The report clearly highlights that the measurements used to predict likely targets for acquisition differ distinctly when considering the attributes deemed desirable by private equity, and those by trade buyers. The metrics also draw a clear distinction between these factors when targets are differentiated between public and privately-owned companies.
The 5 factors that rank a privately-owned company’s propensity to be approached were reported to be:
Sales Growth – companies with positive sales growth in the three years prior to approach reflect as desirable targets. Target companies demonstrated a sales growth rate 2.4% higher than non-target companies.
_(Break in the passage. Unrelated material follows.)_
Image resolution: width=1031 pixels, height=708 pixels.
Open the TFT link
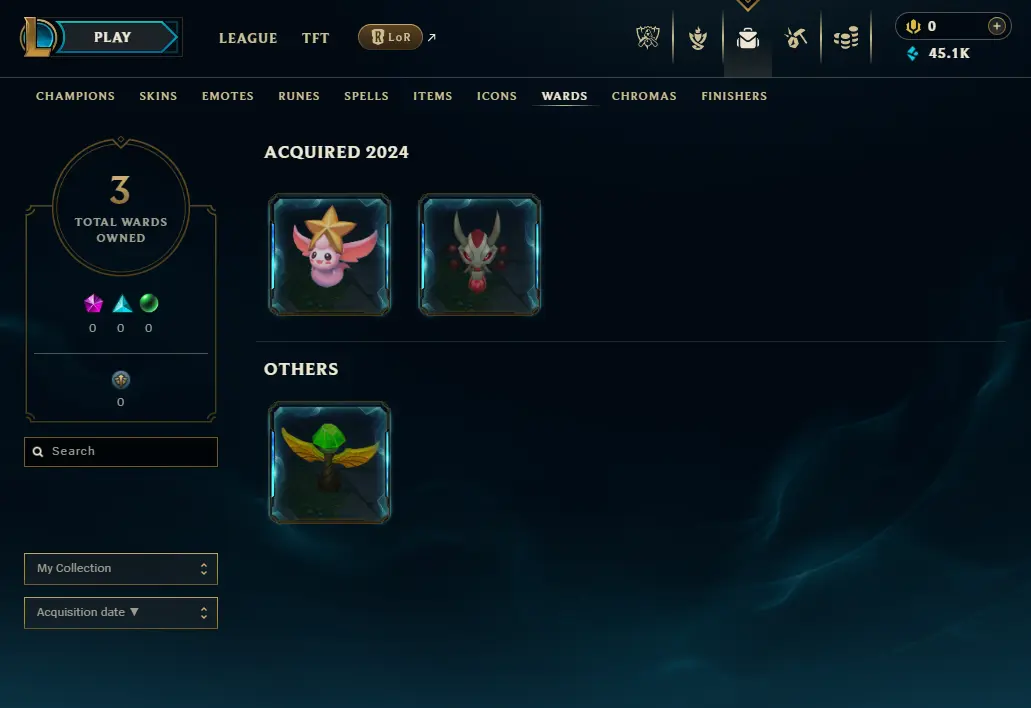[x=316, y=38]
Profitability – EBITDA to Sales ratios measured 1.2% higher in target as opposed to non-target companies.
Leverage – In the Intralinks/Cass report this factor was deemed to be the #1 predictor of whether a company would become a target. Interestingly corporate acquirers (trade buyers) favoured low debt/EBITDA ratios. Private Equity acquirers, on the other hand, sought a demonstrable ability to support debt and targeted companies that had leverage as high as 3 times that of the non-target companies.
Size – This was deemed the second most important predictor of whether a company might become the target of an acquisition – private company targets were 40% larger than their non-targets peers.
Liquidity – Liquidity of target companies, as measured by their ratio of current assets/current liabilities, is 4% lower than that of non-targets. Companies in the bottom two deciles for liquidity are on average 35% more likely to become acquisition targets in any given year than companies overall.
M&A forms an integral part of corporate company growth strategies and is the purpose for the very existence of Private Equity – The Intralinks/Crass study, therefore provides valuable insights for owners of private companies seeking to groom their business for an eventual exit.